SUPPLIED MATERIAL Block Start
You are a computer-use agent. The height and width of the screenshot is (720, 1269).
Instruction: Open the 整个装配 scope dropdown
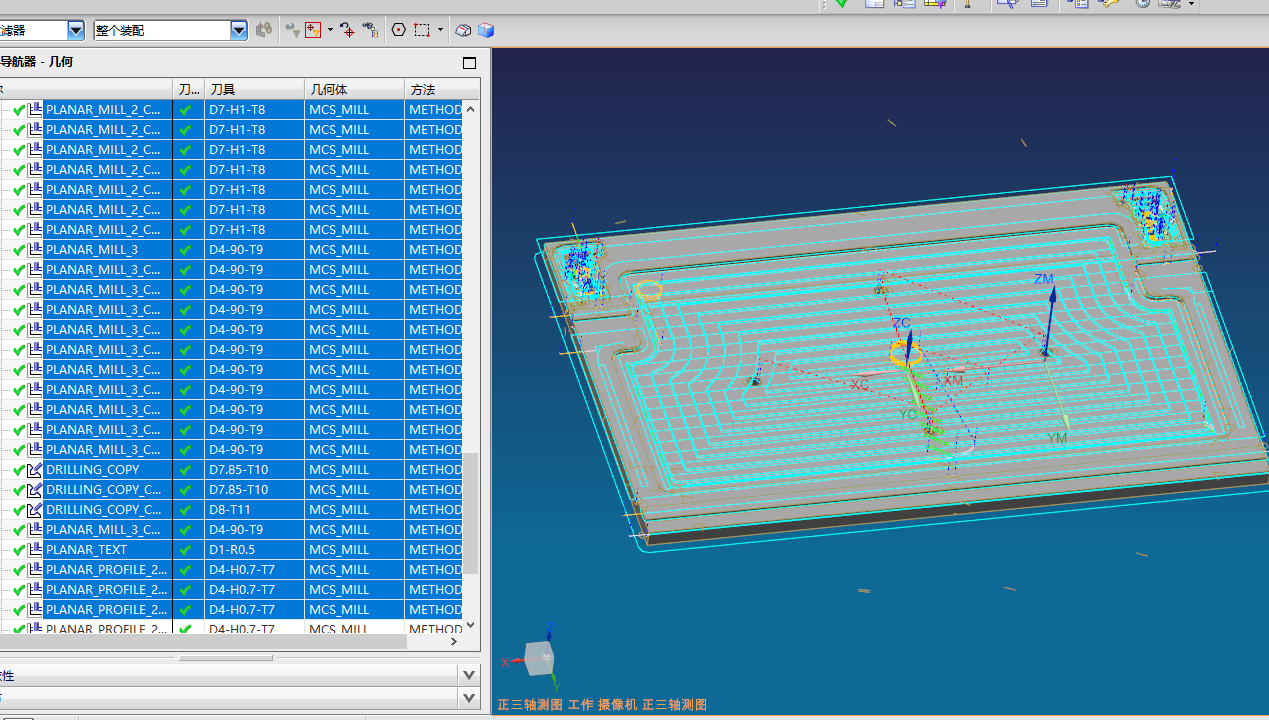(x=238, y=31)
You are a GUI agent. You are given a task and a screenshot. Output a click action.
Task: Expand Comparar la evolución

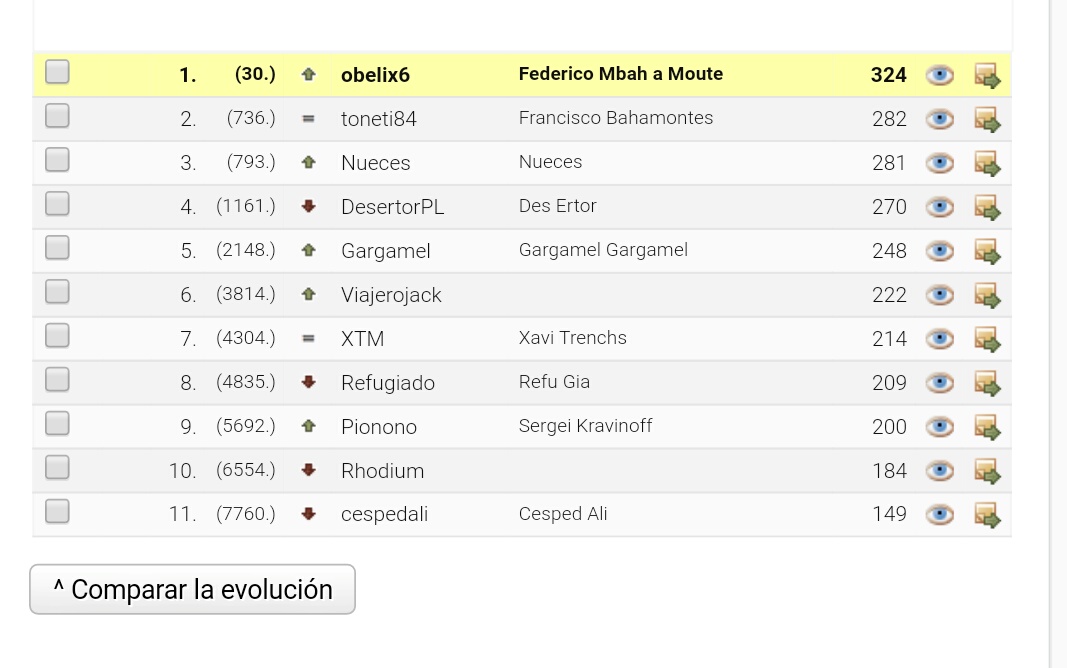(x=193, y=589)
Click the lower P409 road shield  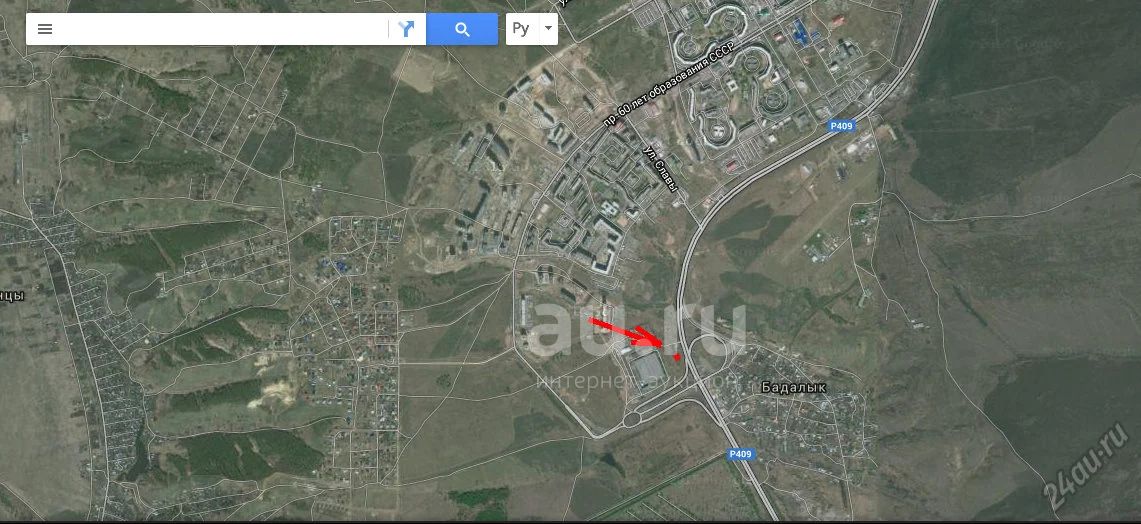click(740, 454)
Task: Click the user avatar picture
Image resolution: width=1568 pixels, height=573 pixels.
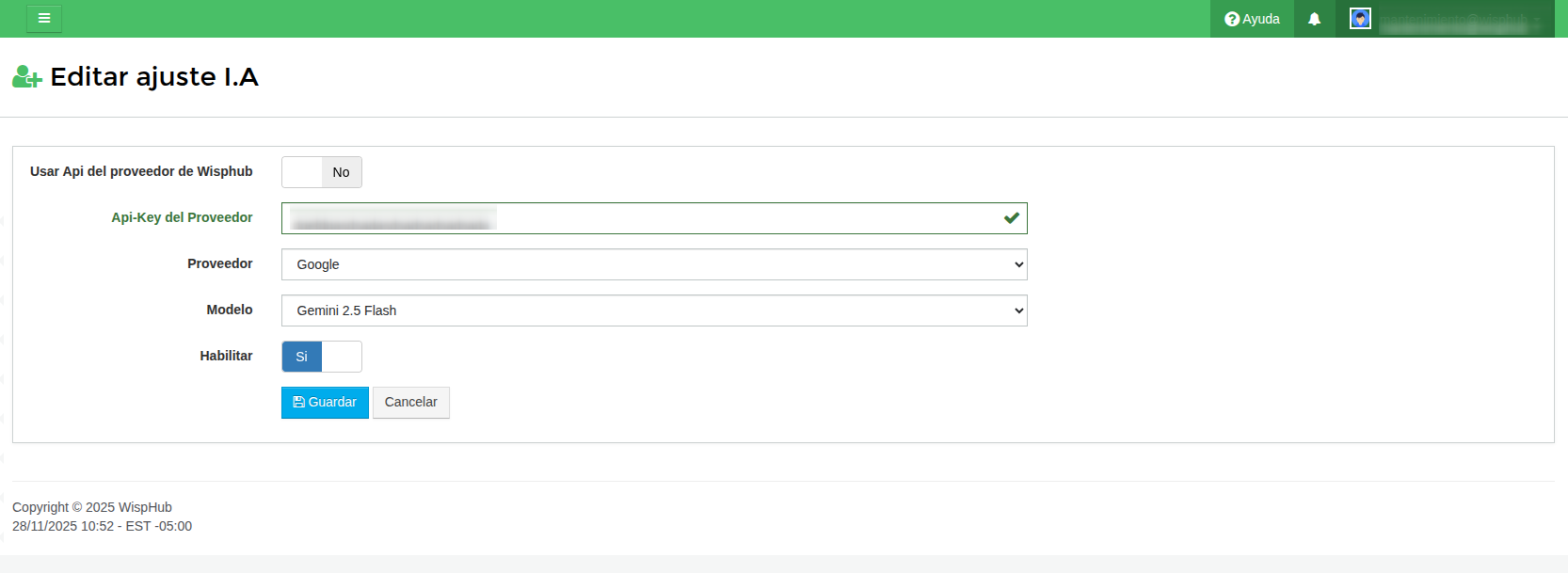Action: click(x=1360, y=19)
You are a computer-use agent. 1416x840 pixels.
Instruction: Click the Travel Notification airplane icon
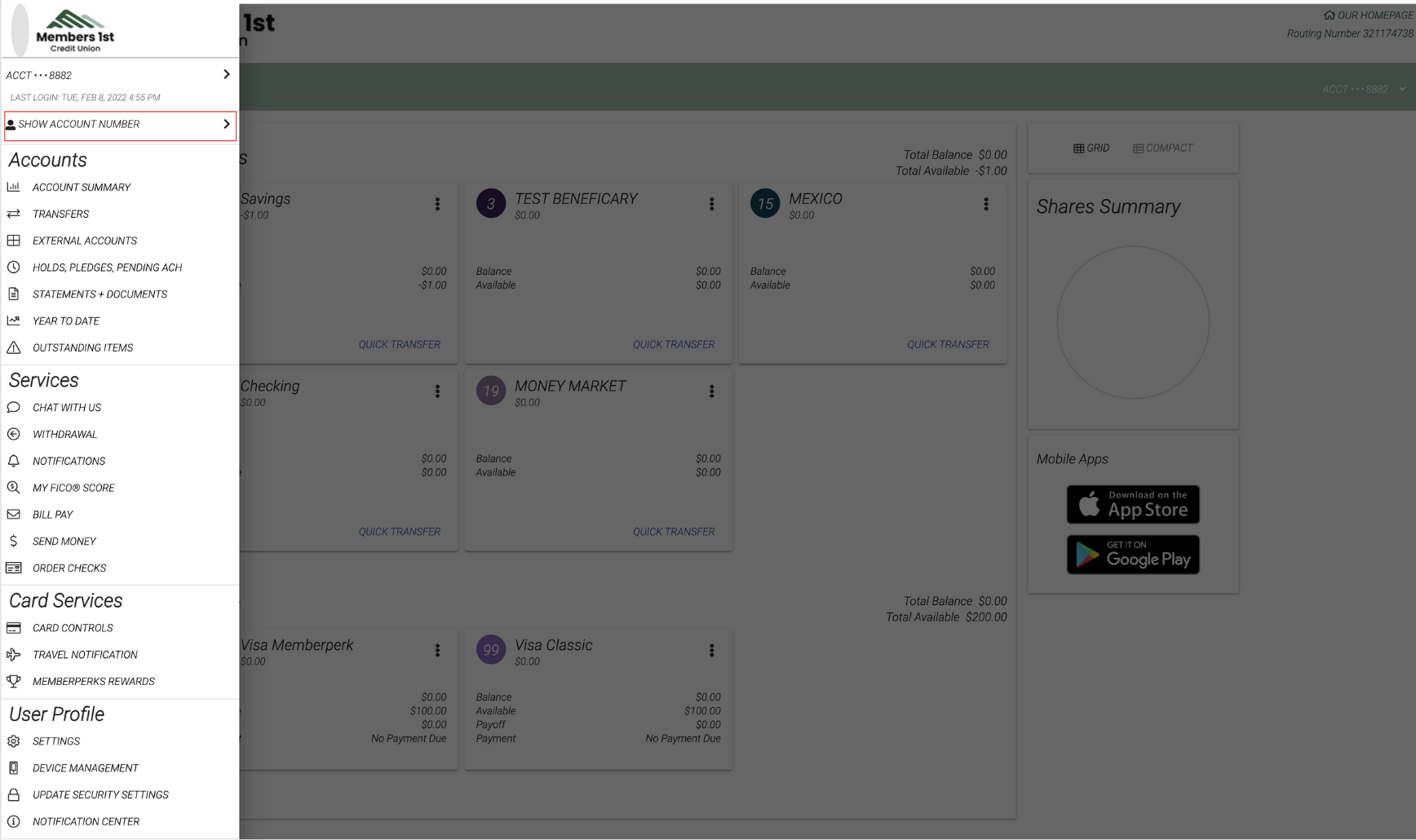click(14, 655)
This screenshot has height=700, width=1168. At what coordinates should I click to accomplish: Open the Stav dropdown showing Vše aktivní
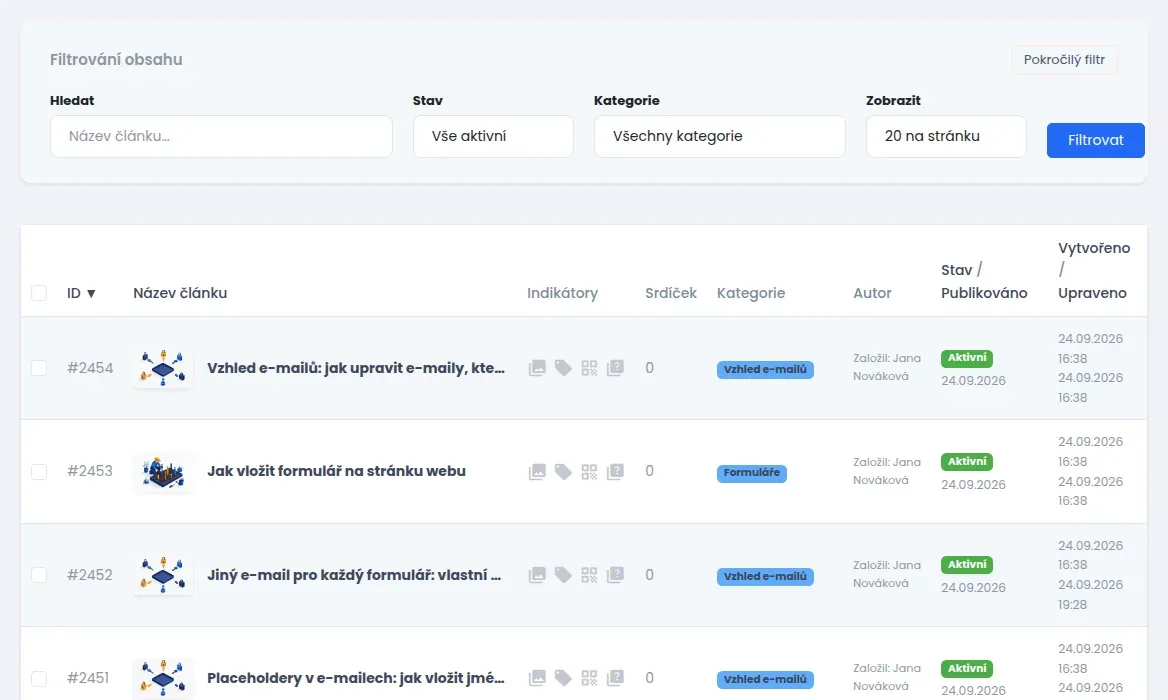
SUPPLIED MATERIAL Block End
▸ PROBLEM DESCRIPTION: The lines to return are those holding the string "screenshot" anywhere in the listing above.

▸ SOLVED PROBLEM:
You are a computer-use agent. The height and width of the screenshot is (720, 1269).
You are a GUI agent. You are given a task and a screenshot. Output a click action.
This screenshot has height=700, width=1168. At what coordinates should I click to accomplish: Open the Stav dropdown showing Vše aktivní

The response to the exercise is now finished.